Find every line of the listing below where "computer" appears, and copy it.

--- Source data Enclosed Below ---

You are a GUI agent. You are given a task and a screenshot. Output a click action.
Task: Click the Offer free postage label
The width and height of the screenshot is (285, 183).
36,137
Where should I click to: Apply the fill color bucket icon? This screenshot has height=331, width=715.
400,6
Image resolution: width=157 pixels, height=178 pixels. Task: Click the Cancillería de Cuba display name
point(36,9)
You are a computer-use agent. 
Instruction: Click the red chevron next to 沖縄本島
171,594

--- End of Enclosed Source data ---
--- Source data Enclosed Below ---

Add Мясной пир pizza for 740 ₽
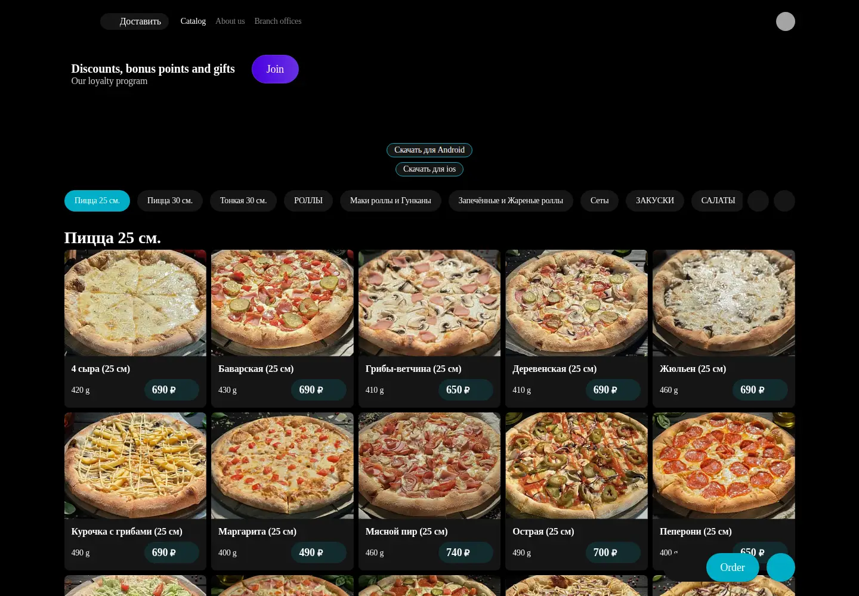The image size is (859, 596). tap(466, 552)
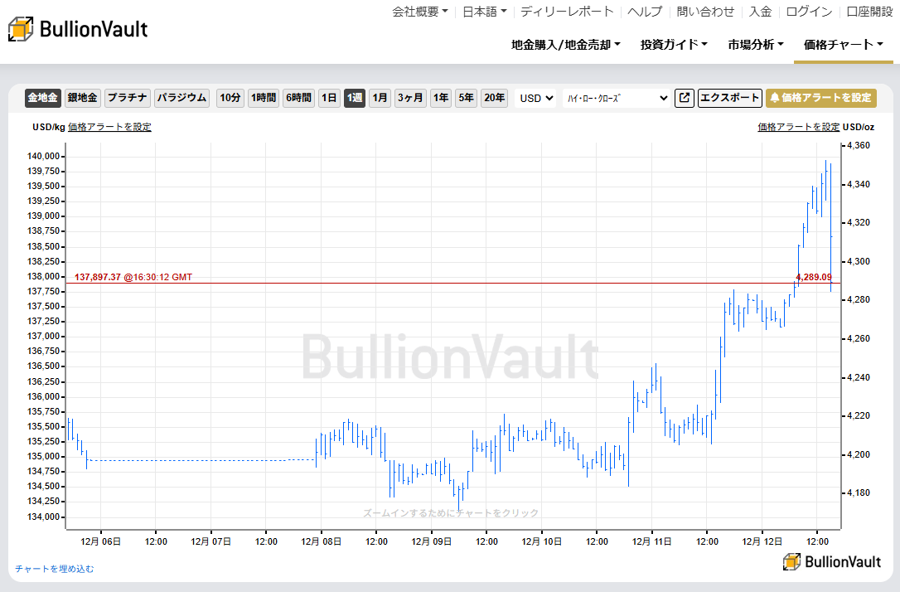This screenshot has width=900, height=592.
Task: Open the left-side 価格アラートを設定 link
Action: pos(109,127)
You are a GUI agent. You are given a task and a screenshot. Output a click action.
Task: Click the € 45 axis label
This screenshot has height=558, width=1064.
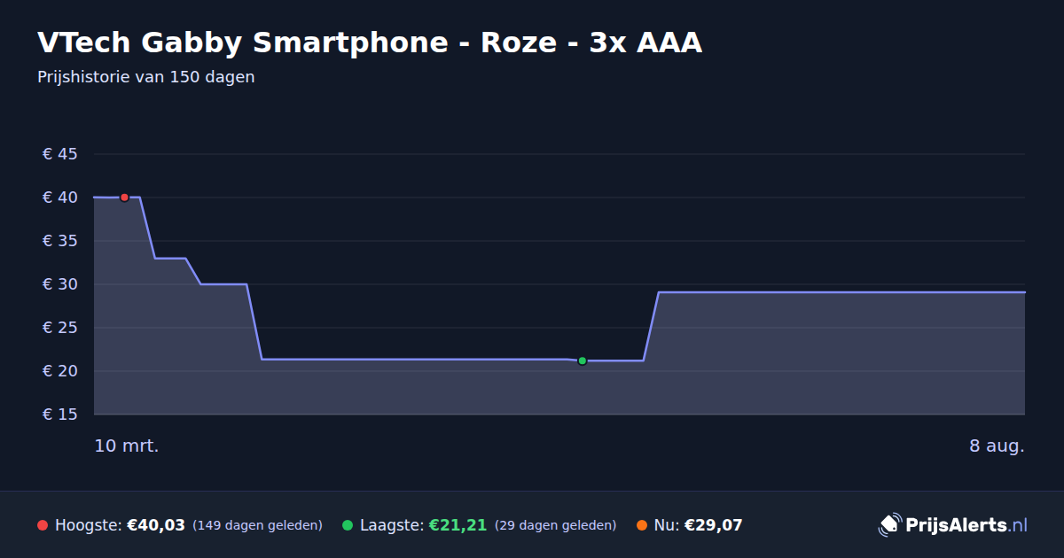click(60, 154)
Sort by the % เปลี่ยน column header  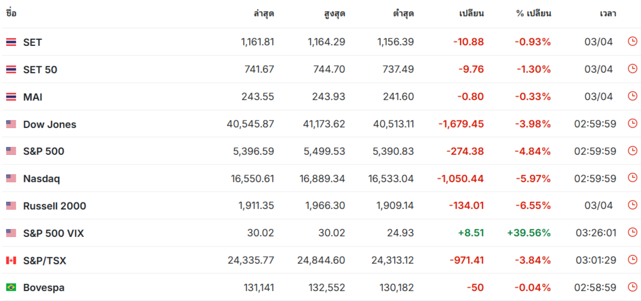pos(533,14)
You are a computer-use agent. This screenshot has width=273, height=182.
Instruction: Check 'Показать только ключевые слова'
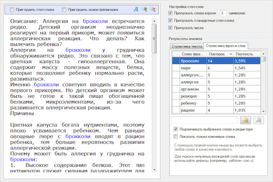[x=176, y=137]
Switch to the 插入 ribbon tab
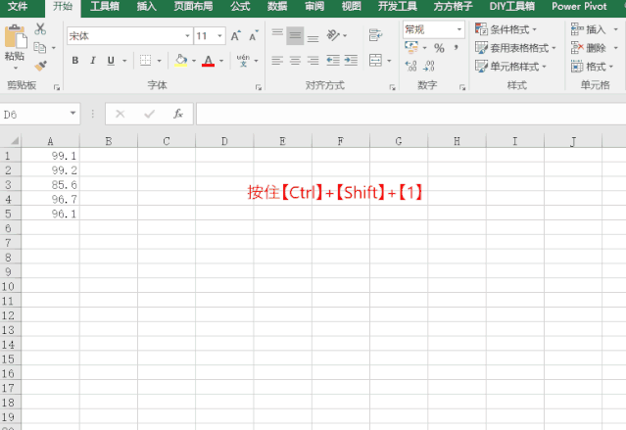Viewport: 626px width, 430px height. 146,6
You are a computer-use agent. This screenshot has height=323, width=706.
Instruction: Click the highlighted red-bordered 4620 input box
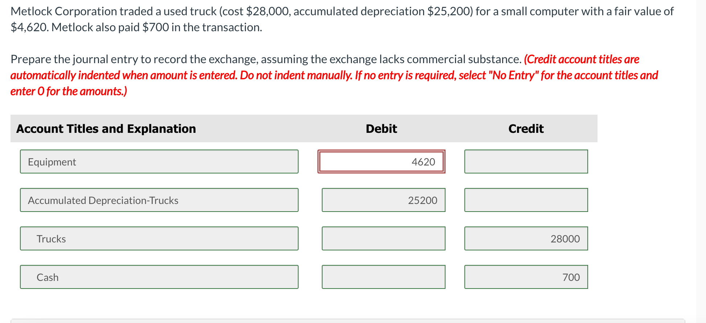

--- End of Enclosed Source data ---

Finished exercise:
You are a computer-use agent. 
You are a computer-use agent. This screenshot has width=273, height=182.
You are a computer-use agent. This screenshot has height=323, width=706.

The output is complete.